# Advanced GANs - Exploring Normalization Techniques for GAN training: Self-Attention and Spectral Norm

## Introduction

Lately, Generative Models are drawing a lot of attention. Much of that comes from Generative Adversarial Networks (GANs). Invented by Goodfellow et al, GANs are a framework in which two players compete with one another. The two actors, the generator G and discriminator D are both represented by function approximators. Moreover, they play different roles in the game.

Given a training data D_{train}, the generator creates samples as an attempt to mimic the ones from the same probability distribution as D_{train}.

The discriminator, on the other hand, is a common binary classifier. It has two main jobs. First, it categorizes whether its received input comes from the true data distribution (D_{train}) or from the Generator distribution. In addition, D also guides G to create more realistic samples by passing to G its gradients. In fact, taking the gradients from D is the only way G optimize its parameters.
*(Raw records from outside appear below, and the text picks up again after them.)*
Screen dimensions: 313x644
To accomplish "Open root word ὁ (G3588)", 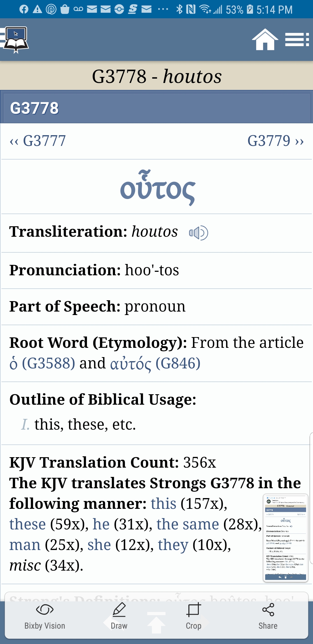I will [42, 363].
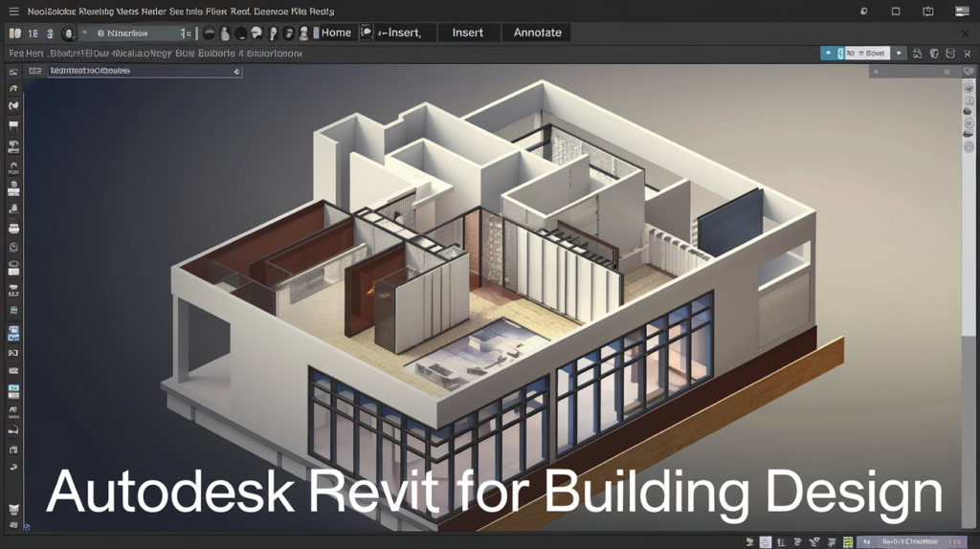Click the top icon in the left sidebar

coord(13,71)
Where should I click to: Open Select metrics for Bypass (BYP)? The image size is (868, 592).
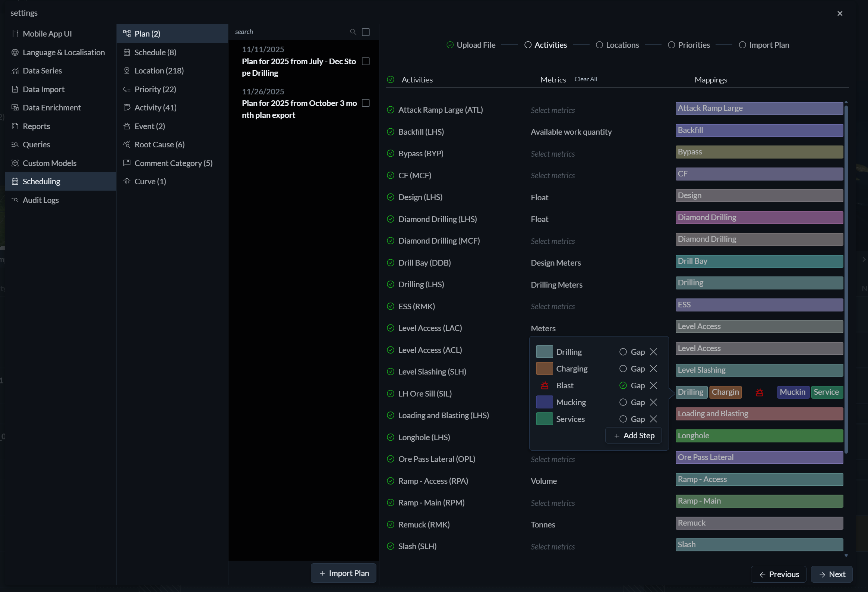click(553, 154)
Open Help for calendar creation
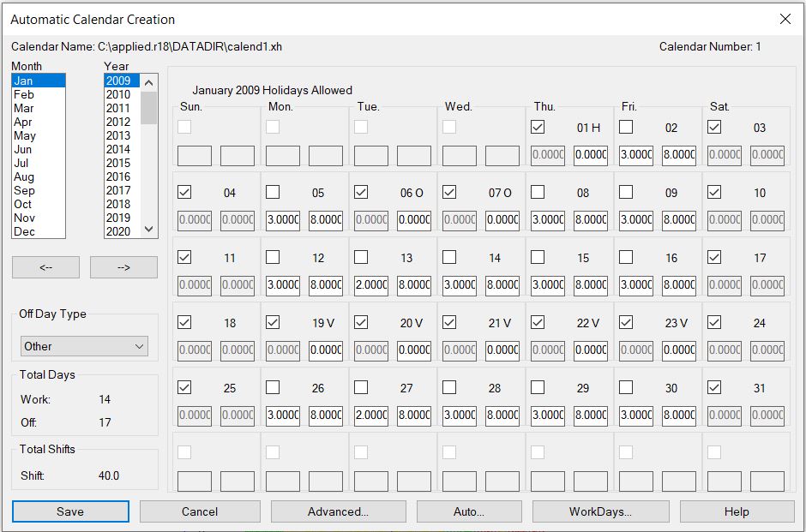 click(736, 511)
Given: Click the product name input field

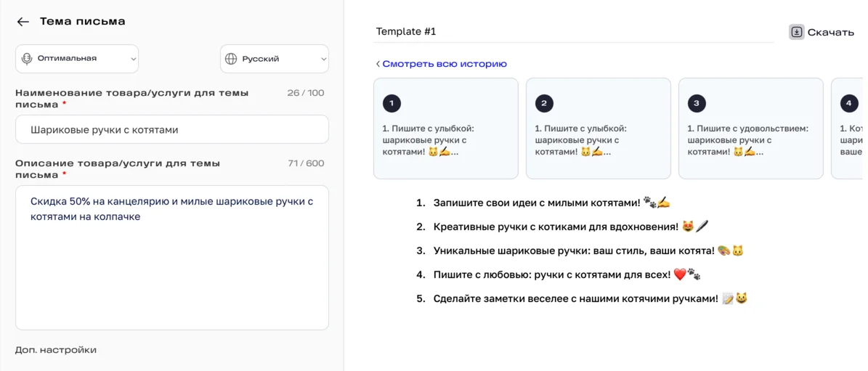Looking at the screenshot, I should [x=172, y=130].
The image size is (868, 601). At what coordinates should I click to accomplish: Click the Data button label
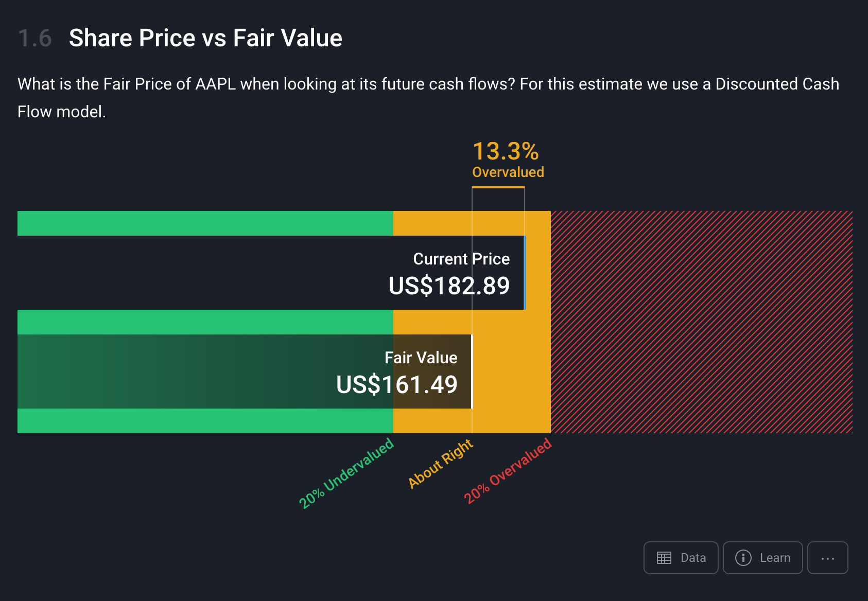(693, 558)
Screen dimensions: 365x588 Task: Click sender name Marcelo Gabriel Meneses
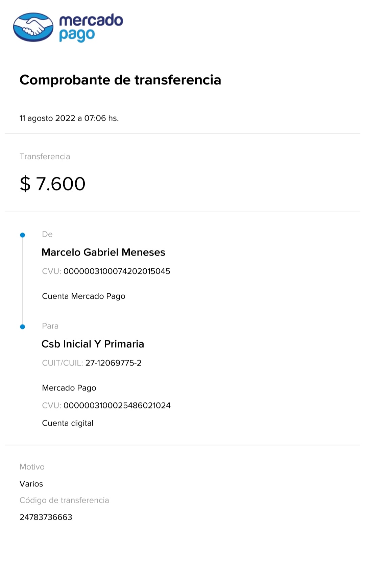point(103,252)
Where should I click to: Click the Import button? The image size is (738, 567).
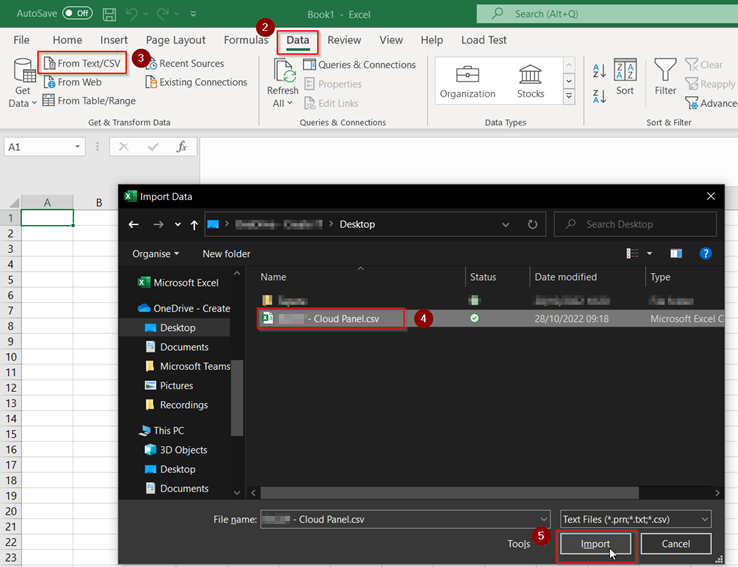point(595,544)
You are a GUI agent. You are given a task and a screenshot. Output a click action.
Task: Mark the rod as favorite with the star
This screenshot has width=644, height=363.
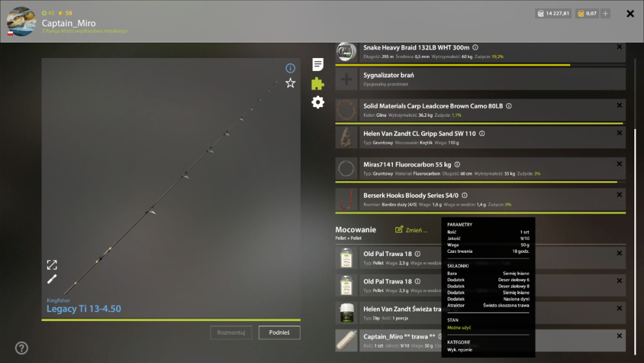290,83
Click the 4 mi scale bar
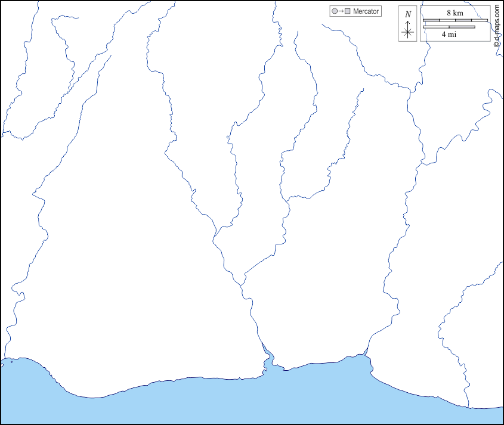This screenshot has height=425, width=504. click(449, 27)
In this game, G takes random noise as input and generates a sample image G_{sample}. This sample is designed to maximize the probability of making D mistakes it as coming from real training set D_{train}.
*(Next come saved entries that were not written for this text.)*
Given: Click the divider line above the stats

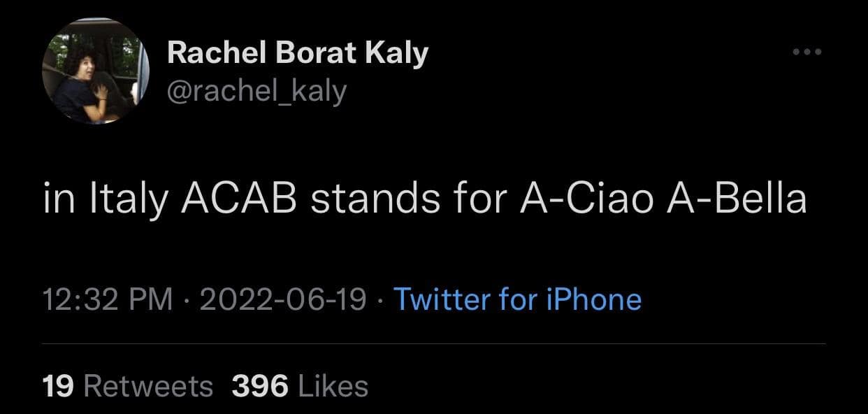Looking at the screenshot, I should click(x=433, y=343).
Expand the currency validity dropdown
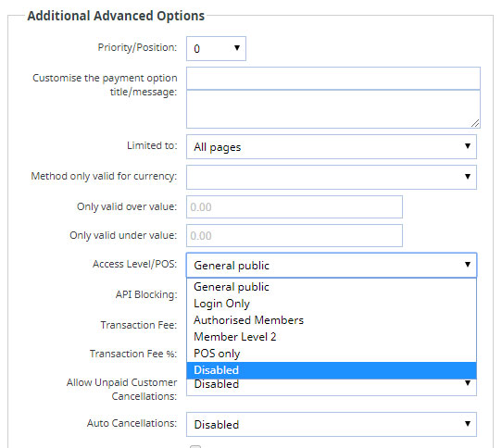Image resolution: width=502 pixels, height=448 pixels. [332, 178]
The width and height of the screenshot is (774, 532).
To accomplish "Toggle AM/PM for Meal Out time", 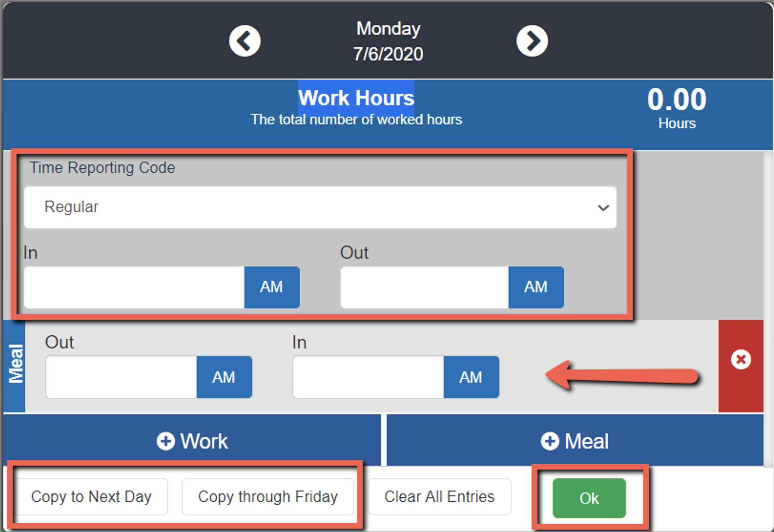I will point(224,377).
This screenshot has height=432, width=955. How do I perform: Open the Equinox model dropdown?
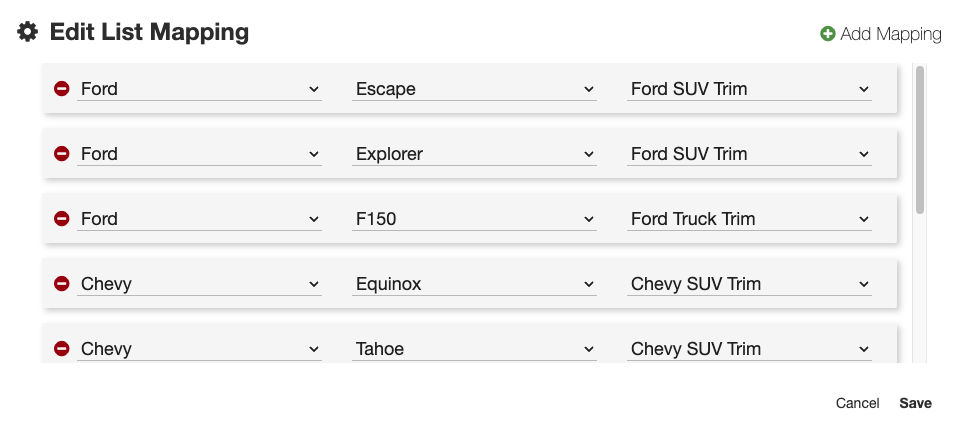tap(475, 284)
During training, D receives half of the time images from the training set D_{train}, and the other half, images from the generator network - G_{sample}. The discriminator is trained to maximize the probability of assigning the correct class label to both: real images (from the training set) and fake samples (from G). In the end, the hope is that the game finds an equilibrium - the Nash equilibrium.
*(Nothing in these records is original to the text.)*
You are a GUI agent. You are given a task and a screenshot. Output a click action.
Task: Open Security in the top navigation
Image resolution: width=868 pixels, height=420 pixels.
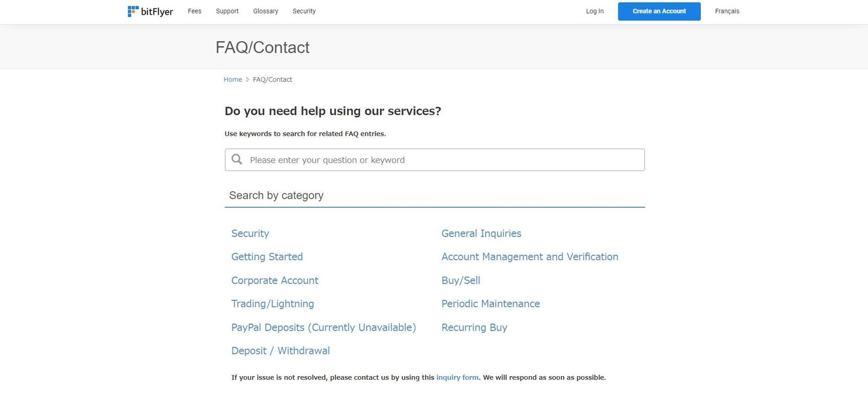coord(304,11)
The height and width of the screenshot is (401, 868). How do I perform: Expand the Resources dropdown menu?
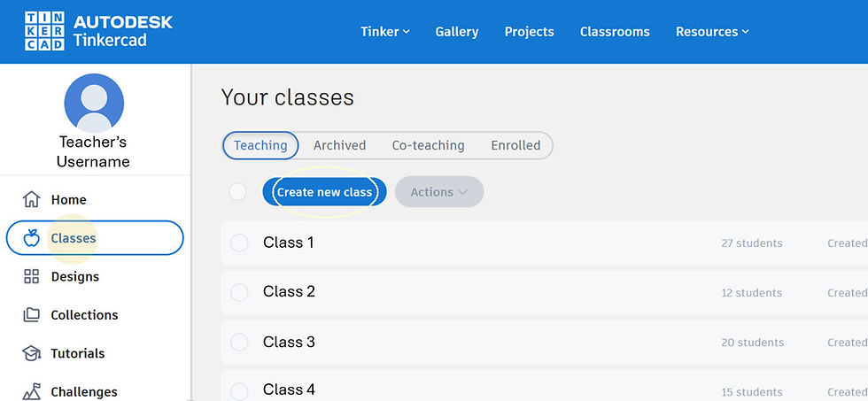712,32
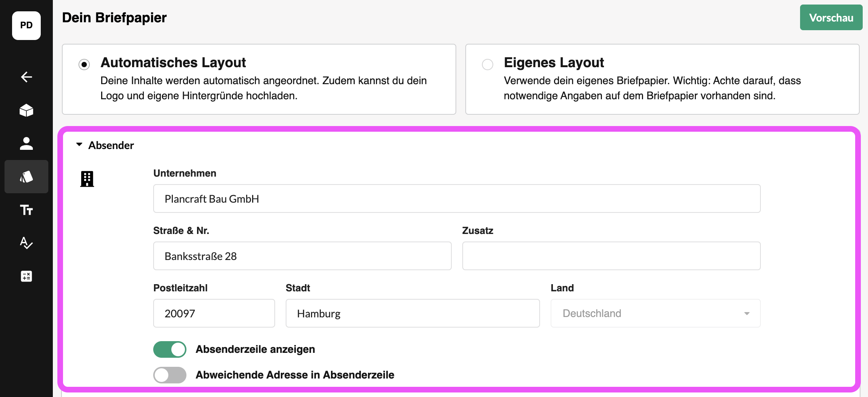Click the Vorschau button
The width and height of the screenshot is (868, 397).
(x=831, y=17)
In this situation, the Generator would capture the data probability distribution. And the discriminator, in turn, would not be able to distinguish between real or fake samples.

GANs have been used in a lot of different applications in the past few years. Some of them include: generating synthetic data, Image in-paining, semi-supervised learning, super-resolution, text to image generation and more.

However, much of the recent work on GANs is focused on developing techniques to stabilize training. Indeed, GANs are known to be unstable (during training) and very sensitive to the choice of hyper-parameters.

In this context, this piece presents an overview of two relevant techniques for improving GANs. Specifically, we aim to describe recent methods for improving the quality of the Generator’s samples. To do that, we address 2 techniques explored in the recent paper: Self-Attention Generative Adversarial Networks.

All the code developed with the Tensorflow Eager execution API is available here.

## Convolutional GANs

The Deep Convolutional GAN (DCGAN) was a leading step for the success of image generative GANs. DCGANs are a family of ConvNets that impose certain architectural constraints to stabilize the training of GANs. In DCGANs, the generator is composed as a series of transpose convolution operations. These ops, take in a random noise vector z and transforms it by progressively increasing its spatial dimensions while decreasing its feature volume depth.

DCGAN introduced a series of architectural guidelines with the goal of stabilizing the GAN training. To begin, it advocates for the use of strided convolutions instead of pooling layers. Moreover, it uses batch normalization (BN) for both generator and discriminator nets. Finally, it uses ReLU and Tanh activations in the generator and leaky ReLUs in the discriminator.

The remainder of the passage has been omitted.